───── Supplied data ─────

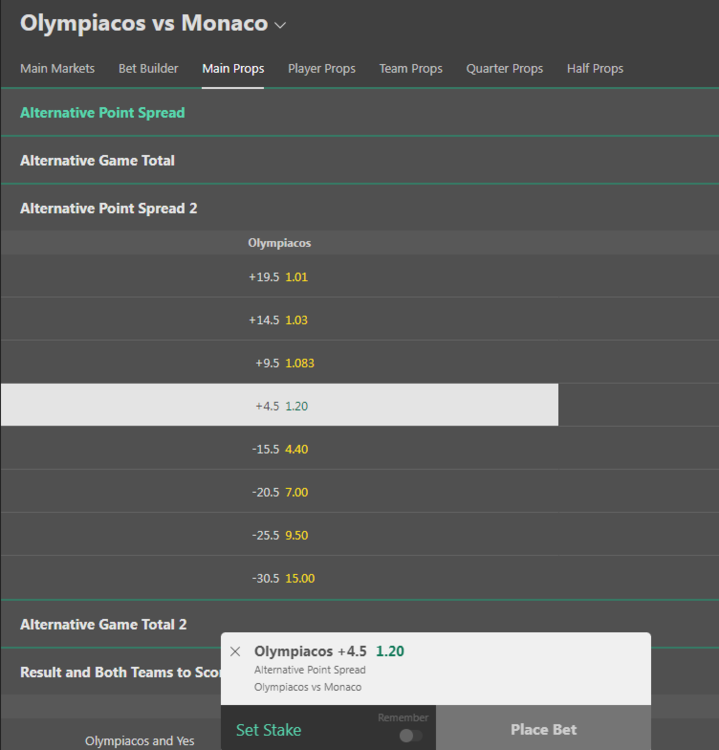Open the match selector dropdown chevron
Image resolution: width=719 pixels, height=750 pixels.
click(x=280, y=25)
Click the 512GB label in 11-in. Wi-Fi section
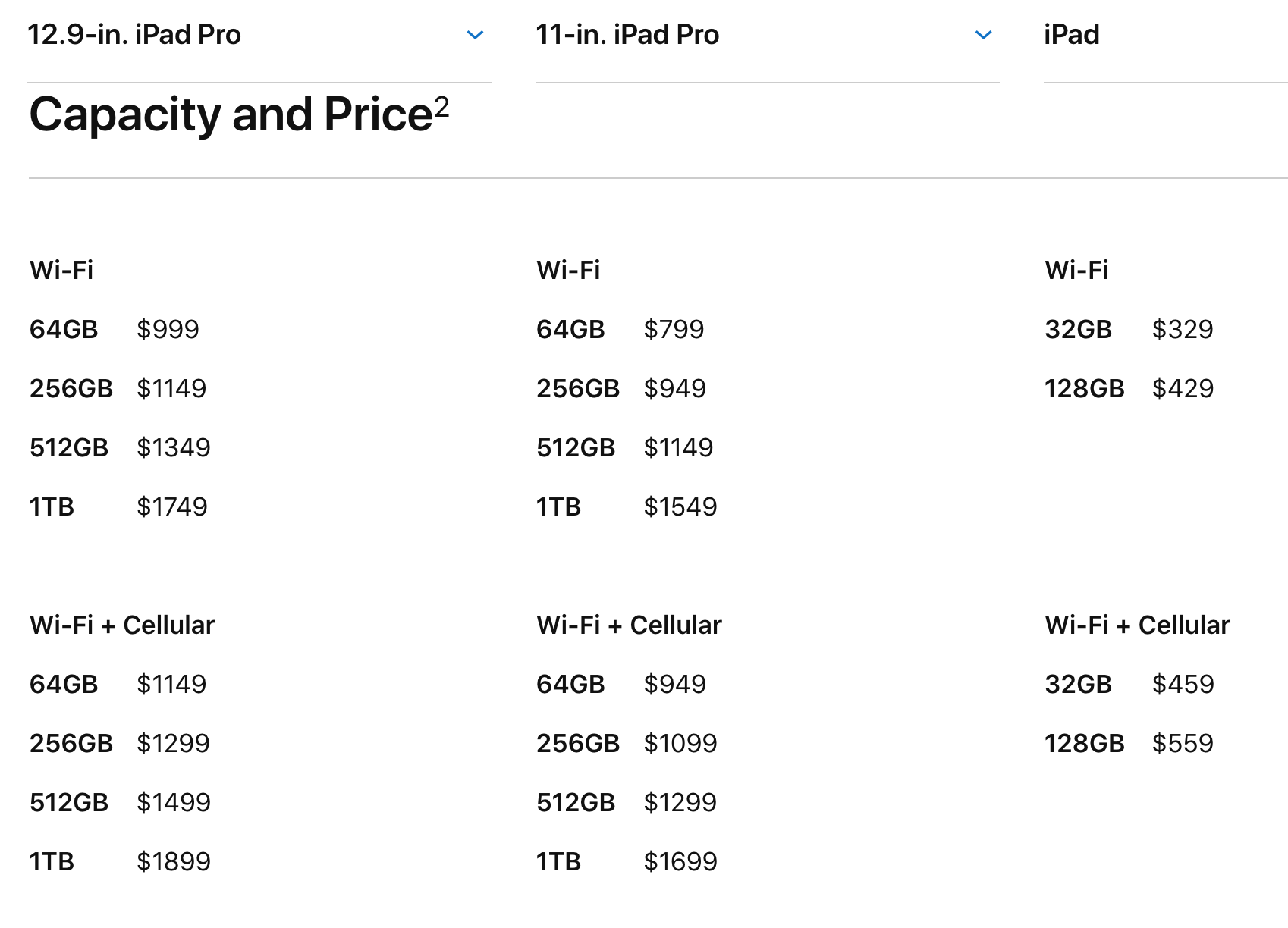Screen dimensions: 1288x928 576,447
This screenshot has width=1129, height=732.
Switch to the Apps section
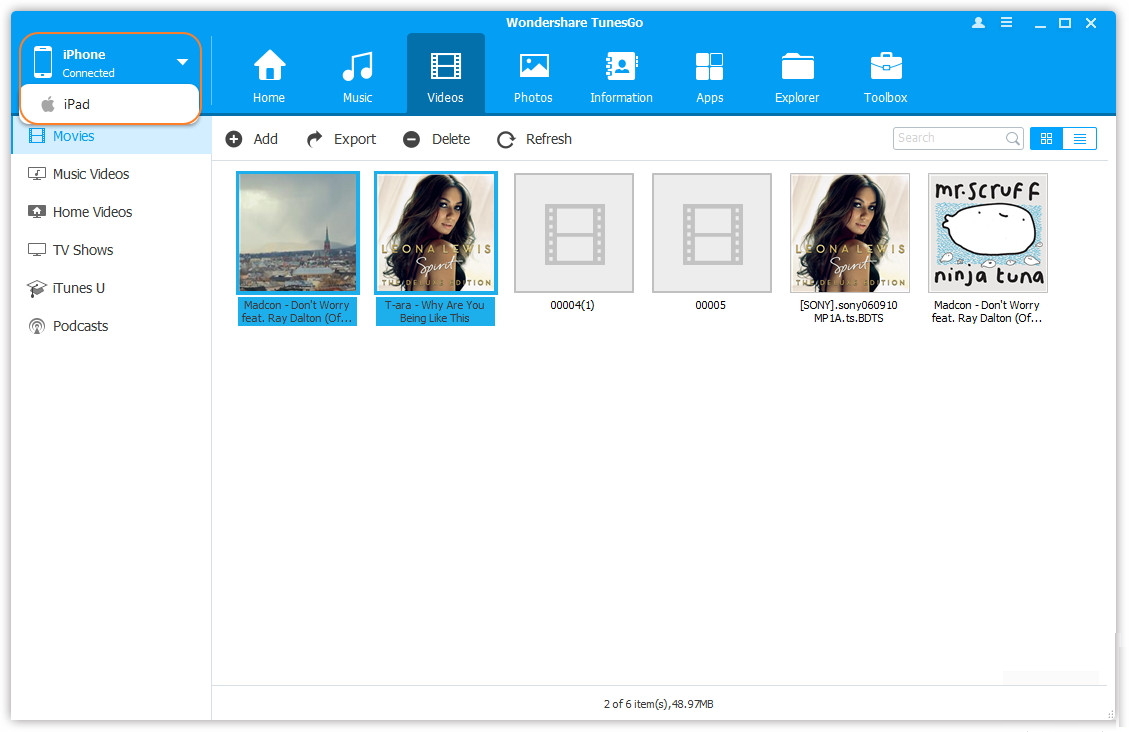(x=709, y=68)
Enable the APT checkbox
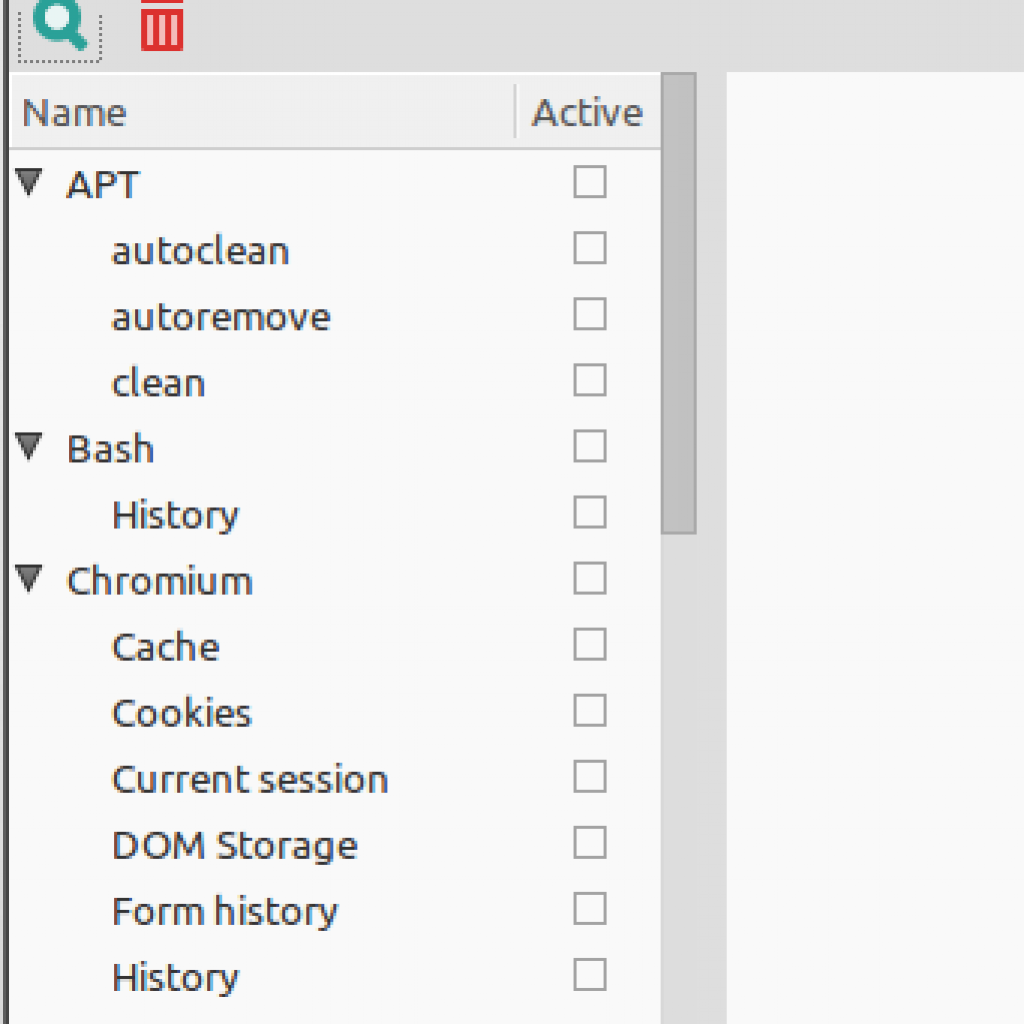The image size is (1024, 1024). coord(590,182)
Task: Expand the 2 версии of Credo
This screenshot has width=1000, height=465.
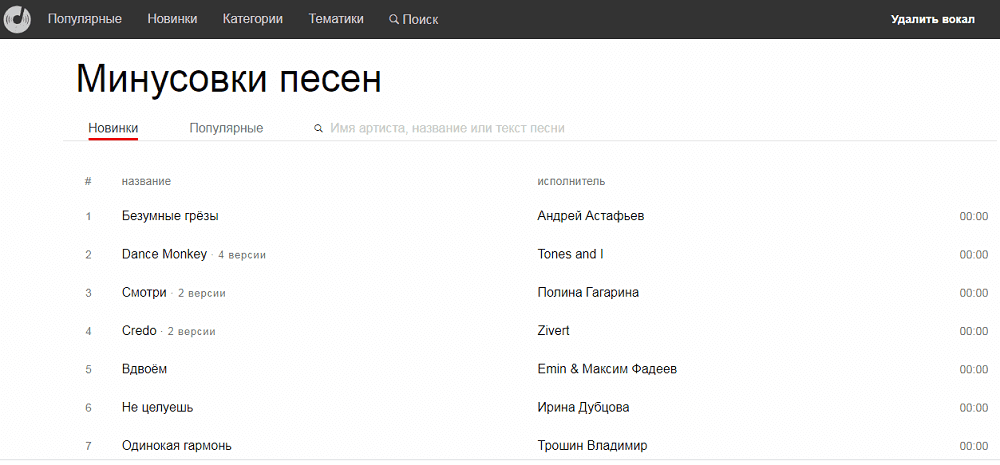Action: (x=191, y=331)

─────

Please turn the rows above into a numbered list with one line per item, skipping any blank lines and leaving out the pictures.

**Reply to the exercise:**
1. Open the match selector dropdown chevron
2. Image resolution: width=719 pixels, height=750 pixels.
3. click(x=280, y=25)
4. Click the 512GB label in 11-in. Wi-Fi section
5. Screen dimensions: 1288x928 576,447
6. This screenshot has width=1129, height=732.
7. Switch to the Apps section
8. (x=709, y=68)
9. Enable the APT checkbox
10. The image size is (1024, 1024). coord(590,182)
11. Task: Expand the 2 версии of Credo
12. This screenshot has width=1000, height=465.
13. Action: (x=191, y=331)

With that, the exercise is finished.